Türkiye haftalardır yangın ve sel felaketleriyle mücadele ediyor. Politik tartışmaların içinde kaybolup giden bu mücadelenin gerçek kahramanları, sessizce görevlerini yapıp hayat kurtararak hepimize umut oluyor.  Antalya ve Muğla’daki orman yangınlarını söndürmek için desteğe giden İstanbul İtfaiyesi’nin kahramanları da 12 gün boyunca bölgede cansiperane çalışarak köyleri, ağaçları korudular ve köylülerin alkışlarıyla evlerine uğurlandılar.
İstanbul İtfaiyesi’nin kahramanları, yangın bölgesinde cansiperane savaştı.
O kahramanlardan biri de İstanbul İtfaiyesi 4. Bölge Avrupa Müdür Yardımcısı Abidin Vişne. Alanya bölgesinde görev yapan ekibin lideri olan Vişne, yangın sırasında bir köyü nasıl kurtardıklarını şöyle anlattı: “Alanya bölgesi Kızıldağ mevkiinde vadiden tepeye doğru çıkan yangını tutmaya çalışıyorduk. Sırtın diğer tarafında da köy var. 500-600 metre aşağımızda çalışan ekibin bulunduğu noktadan bir anda alevler yamaca ormanlık alana sirayet etti ve hızlıca tepeye doğru yükseldi. Agresif biçimde de yerleşim yerine doğru ilerlemeye başlayınca tüm ekipler önce geri çekildi. Biz refleksimiz gereği hemen yerleşim yerlerine yönelmek istedik. Orman ekipleri, kolluk kuvvetleri zaten köyü boşaltmıştı. Bize içeri girmememiz telkin edildi, köyün başka çıkışı olmadığını içeri girersek kaçamayacağımızı söylediler. Ben de kendilerine kaçmayı düşünmediğimizi söyledim. Yaşadığımız tecrübeler gösterdi ki bize yangın şakaya gelmez. Ucuz kahramanlığı hiç kaldırmaz.” KÖYDE YANGIN NÖBETİ Vişne şöyle devam etti: “Önce gidip gözlem yaptık. Köyün içinde yollar çok dar, çıkışı yok. Çıkış olan kısımda da yoğun ormanlık alan var eğer tutuşursa 5-6 saat dışarı çıkamayabilirdik. Köylüler evlerini terk etmek zorunda kaldığı için çok üzgündü. Biz köye girmeye karar verdik. Yangını tutabileceğimizi düşündük ve muvaffak olduk çok şükür. Yangının gelme ihtimaline karşı köyde nöbet tutmaya başladık. Bir cami bahçesini karargah haline getirmiştik. Yaşlısı, genci gelip bize dua etti. Köyün kadınları bize evlatlarıymışız gibi davrandı. Görevimizi iyi yaptığımızı ve iyi iş çıkardığımızı düşünüyoruz.”   O ÇARESİZLİĞİ GÖRDÜK İtfaiye Eğitim Merkezi Müdür Yardımcısı Hakan Karabulut da Marmaris’te söndürme çalışmalarına katılan kahramanlardan. Karabulut  “Köyler boşaltılırken insanların çaresizliğini gördük. Karar aldık, ‘Girdiğimiz hiçbir köyü kaybetmeyeceğiz’ dedik. Ciddi tehlikeler de atlatmadık değil. Kah ağlayarak söndürdük yangınları, kah hırs yaparak söndürdük. Ama birlik ve beraberlik vardı orada, bir Kurtuluş Savaşı ruhu vardı” dedi.
İmamoğlu, “Fedakarca görev yaptılar. Çok cesur davrandılar” dedi.

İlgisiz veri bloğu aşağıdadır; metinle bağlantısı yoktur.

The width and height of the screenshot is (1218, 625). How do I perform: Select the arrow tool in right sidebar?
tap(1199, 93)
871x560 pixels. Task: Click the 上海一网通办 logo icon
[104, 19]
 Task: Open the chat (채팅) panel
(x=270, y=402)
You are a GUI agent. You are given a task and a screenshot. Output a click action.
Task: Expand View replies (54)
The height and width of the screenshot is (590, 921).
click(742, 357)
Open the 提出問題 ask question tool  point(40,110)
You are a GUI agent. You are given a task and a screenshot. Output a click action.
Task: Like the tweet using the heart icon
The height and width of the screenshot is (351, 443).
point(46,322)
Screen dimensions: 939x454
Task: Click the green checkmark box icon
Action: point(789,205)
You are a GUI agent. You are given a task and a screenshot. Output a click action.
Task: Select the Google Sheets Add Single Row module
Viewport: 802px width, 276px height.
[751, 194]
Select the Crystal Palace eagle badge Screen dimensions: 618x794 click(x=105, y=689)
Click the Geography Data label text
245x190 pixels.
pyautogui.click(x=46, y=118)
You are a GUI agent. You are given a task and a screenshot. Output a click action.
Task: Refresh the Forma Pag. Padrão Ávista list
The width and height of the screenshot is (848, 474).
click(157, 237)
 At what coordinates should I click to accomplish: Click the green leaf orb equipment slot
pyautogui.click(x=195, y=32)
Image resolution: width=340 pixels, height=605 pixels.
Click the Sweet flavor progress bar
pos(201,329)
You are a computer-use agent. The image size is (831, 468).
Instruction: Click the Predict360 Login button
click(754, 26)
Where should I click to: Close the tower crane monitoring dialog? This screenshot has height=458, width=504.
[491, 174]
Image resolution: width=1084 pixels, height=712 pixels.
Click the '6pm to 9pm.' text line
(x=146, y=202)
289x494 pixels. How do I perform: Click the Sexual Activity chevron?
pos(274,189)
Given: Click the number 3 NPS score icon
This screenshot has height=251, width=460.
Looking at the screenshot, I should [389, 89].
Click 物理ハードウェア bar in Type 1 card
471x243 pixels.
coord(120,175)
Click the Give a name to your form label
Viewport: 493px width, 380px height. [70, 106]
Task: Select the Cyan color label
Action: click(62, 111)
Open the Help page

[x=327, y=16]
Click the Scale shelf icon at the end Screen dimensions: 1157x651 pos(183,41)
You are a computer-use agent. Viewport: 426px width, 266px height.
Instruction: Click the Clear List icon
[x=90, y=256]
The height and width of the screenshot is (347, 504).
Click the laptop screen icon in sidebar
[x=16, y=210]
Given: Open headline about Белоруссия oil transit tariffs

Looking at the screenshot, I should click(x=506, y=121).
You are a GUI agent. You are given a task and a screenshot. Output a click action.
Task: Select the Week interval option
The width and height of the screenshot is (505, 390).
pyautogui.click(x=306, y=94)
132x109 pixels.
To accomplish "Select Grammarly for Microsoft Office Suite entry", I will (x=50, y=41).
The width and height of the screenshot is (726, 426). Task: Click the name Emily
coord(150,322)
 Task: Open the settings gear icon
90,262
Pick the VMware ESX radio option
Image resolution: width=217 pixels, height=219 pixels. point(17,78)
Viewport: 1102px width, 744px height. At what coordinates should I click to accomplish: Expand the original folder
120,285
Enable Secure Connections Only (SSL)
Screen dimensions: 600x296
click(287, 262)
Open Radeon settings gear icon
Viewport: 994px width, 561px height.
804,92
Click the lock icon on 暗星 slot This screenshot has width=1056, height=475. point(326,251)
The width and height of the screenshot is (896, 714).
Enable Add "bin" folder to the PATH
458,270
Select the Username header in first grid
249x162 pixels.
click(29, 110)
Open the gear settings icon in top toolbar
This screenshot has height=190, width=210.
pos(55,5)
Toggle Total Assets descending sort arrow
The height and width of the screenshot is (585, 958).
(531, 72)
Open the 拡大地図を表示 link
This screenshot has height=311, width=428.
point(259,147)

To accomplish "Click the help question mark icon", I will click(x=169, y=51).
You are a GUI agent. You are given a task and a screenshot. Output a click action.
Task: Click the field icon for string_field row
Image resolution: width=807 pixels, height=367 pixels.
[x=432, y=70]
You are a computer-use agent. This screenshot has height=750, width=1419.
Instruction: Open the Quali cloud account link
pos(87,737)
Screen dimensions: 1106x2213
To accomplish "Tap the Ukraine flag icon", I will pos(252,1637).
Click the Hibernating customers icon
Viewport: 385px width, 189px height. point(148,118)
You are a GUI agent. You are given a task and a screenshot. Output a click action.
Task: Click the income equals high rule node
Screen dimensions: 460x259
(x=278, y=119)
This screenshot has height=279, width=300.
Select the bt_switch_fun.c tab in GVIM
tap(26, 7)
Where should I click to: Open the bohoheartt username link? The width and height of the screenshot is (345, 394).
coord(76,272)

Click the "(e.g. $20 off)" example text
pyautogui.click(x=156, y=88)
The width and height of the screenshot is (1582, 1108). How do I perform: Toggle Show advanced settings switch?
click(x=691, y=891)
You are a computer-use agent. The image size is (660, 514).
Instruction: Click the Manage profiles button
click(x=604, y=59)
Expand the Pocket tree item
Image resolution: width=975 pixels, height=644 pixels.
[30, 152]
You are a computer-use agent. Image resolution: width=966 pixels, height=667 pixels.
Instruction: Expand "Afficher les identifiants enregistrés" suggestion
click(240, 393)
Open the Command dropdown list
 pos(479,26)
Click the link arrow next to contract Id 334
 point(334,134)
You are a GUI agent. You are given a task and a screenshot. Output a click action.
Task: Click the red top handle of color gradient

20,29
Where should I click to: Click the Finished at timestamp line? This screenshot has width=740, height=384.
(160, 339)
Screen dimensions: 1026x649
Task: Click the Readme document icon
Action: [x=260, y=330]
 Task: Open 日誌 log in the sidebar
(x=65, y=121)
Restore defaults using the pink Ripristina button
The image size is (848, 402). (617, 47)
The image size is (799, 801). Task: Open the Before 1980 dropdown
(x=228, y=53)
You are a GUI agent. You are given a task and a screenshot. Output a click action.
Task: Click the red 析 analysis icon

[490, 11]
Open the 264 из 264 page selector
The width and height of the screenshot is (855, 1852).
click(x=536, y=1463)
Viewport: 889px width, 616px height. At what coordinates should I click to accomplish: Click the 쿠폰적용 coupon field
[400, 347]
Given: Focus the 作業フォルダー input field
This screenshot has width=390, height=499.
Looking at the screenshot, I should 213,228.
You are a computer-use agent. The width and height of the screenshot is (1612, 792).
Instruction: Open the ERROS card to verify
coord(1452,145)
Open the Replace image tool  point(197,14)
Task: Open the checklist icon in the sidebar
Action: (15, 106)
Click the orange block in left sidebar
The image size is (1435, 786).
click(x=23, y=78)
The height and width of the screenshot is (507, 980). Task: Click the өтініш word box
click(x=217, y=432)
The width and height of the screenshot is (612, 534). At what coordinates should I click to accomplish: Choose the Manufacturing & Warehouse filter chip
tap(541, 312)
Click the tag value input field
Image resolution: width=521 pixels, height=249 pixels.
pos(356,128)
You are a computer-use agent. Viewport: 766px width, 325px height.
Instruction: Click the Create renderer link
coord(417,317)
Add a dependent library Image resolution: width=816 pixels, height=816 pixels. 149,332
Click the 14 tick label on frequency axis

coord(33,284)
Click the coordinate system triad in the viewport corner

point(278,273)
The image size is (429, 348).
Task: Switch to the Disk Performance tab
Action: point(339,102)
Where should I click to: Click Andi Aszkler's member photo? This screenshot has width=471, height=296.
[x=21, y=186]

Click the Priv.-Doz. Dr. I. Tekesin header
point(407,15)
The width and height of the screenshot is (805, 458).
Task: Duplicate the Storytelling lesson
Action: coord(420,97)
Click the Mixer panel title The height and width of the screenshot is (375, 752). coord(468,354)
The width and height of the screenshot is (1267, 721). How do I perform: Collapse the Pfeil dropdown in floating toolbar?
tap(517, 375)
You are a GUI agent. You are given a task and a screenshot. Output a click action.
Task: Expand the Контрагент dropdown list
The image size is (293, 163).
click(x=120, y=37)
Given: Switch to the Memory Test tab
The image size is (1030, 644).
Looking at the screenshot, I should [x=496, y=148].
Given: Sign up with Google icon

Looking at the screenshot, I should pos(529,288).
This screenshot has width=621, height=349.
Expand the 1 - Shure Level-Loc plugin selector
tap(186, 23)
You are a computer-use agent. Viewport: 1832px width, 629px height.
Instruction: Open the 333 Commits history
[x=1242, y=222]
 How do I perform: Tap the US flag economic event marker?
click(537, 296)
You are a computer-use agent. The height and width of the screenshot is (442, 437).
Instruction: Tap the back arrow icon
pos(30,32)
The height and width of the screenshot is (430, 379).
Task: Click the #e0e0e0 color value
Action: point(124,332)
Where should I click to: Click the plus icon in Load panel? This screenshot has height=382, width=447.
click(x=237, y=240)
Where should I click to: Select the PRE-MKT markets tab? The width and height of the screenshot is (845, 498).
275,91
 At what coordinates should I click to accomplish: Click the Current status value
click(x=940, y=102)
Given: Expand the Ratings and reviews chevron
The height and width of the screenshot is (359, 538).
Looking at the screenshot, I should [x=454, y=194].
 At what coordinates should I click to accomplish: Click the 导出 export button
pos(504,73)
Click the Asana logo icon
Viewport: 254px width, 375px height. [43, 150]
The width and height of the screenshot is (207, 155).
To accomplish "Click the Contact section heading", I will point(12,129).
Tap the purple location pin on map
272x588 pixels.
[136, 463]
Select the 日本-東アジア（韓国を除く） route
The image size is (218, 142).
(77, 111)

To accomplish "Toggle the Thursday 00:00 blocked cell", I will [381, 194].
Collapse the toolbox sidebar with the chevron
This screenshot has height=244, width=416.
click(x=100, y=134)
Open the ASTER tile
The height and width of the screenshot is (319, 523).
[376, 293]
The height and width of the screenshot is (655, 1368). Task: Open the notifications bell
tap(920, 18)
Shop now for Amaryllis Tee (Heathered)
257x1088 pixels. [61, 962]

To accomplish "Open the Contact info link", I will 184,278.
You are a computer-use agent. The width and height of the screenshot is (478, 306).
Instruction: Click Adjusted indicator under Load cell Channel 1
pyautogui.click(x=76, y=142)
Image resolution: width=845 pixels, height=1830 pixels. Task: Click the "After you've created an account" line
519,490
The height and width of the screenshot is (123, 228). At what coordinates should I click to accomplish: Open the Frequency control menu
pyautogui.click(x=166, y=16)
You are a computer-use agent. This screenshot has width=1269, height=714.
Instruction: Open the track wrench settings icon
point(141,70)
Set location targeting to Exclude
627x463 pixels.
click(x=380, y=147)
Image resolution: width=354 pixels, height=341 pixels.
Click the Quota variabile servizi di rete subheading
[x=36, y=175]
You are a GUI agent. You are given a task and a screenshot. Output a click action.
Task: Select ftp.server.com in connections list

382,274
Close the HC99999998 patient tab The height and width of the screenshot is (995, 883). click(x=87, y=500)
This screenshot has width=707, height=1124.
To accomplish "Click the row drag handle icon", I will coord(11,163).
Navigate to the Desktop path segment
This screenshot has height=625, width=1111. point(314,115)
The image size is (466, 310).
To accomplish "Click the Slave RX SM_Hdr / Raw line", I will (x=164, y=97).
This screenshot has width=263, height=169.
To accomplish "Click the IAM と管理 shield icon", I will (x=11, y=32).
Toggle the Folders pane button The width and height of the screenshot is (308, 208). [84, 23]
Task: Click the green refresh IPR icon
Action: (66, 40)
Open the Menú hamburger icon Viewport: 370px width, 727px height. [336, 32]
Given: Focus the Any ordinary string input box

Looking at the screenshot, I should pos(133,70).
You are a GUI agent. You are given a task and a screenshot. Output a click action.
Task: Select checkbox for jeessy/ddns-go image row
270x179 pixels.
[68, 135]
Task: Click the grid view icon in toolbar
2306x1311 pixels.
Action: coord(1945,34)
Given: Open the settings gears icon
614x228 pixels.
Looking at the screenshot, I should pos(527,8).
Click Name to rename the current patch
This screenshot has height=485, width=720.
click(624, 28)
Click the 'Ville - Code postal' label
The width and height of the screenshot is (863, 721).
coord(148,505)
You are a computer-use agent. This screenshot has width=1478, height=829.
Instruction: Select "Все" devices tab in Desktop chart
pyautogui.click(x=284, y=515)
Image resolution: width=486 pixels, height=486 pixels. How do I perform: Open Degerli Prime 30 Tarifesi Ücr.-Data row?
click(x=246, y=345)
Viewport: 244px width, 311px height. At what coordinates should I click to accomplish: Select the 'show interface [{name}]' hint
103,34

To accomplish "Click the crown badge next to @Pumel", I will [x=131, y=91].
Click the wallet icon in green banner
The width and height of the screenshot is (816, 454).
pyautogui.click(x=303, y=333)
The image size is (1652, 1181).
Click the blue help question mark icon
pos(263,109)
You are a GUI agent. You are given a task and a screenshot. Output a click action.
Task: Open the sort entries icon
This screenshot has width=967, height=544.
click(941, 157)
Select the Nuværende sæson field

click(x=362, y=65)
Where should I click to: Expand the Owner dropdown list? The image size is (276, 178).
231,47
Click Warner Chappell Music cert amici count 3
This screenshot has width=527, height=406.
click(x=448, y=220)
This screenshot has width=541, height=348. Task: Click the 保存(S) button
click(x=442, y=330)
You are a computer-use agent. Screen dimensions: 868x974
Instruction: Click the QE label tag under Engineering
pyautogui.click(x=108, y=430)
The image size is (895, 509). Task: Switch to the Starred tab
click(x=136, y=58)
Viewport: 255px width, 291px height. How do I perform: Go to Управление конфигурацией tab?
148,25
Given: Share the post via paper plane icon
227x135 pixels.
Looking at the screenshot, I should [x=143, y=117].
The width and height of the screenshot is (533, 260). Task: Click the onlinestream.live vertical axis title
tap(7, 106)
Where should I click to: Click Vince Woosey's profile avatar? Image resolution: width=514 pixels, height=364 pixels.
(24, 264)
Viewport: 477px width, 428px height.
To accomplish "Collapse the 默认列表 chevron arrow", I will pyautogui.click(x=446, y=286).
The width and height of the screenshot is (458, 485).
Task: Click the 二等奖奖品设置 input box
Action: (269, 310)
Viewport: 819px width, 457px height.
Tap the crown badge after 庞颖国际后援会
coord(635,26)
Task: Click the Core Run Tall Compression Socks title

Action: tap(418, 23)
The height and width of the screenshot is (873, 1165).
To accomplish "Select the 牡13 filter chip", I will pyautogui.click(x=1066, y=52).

İMAMOĞLU TÖRENLE KARŞILADI

Orman yangınlarına müdahale etmek için 29 Temmuz’da 50 araç ve ekipmanla yola çıkan 295 personel, 12 gün sonra İstanbul’a döndü. İtfaiyeciler, Büyükşehir Belediye Başkanı Ekrem İmamoğlu tarafından törenle karşılandı.
Tişörtü İstanbul’a getiren Ercan “Özel bir yerde muhafaza edeceğim” dedi.

Şehit ormancının tişörtü

Hisarönü’nde yaşlı bir kadın, 15 yıllık itfaiyeci Ahmet Ercan’ı yanına çağırdı. Bir tişört uzatarak “25 yıl önce ölen oğlum da orman görevlisiydi. Bu onun giydiği son tişört. Giy, seni korur” dedi. Ercan, o tişörtü 2-3 gün çıkarmadı. “Tişörtün maneviyatı çok ağır geldi. Babasının isteği üzerine dua okuyarak giydim” dedi.

Savunmasız binlerce hayvan alevlerin ortasından alındı

Antalya ve Muğla’daki orman yangınları sırasında savunmasız binlerce hayvan yanarak hayatını kaybetti. İstanbul İtfaiyesi yangın bölgelerinde alevlerin ve dumanın ortasında kalan savunmasız hayvanlara da yardım elini uzattı. İtfaiyecilerin yangın bölgesinden çıkardığı hayvanlara İstanbul Büyükşehir Belediyesi’nin 8 veteriner hekimi müdahale etti. Yaban hayvanları, çiftlik hayvanları ve sokakta yaşayan can dostlarımız bu müdahalelerle hayata tutundu.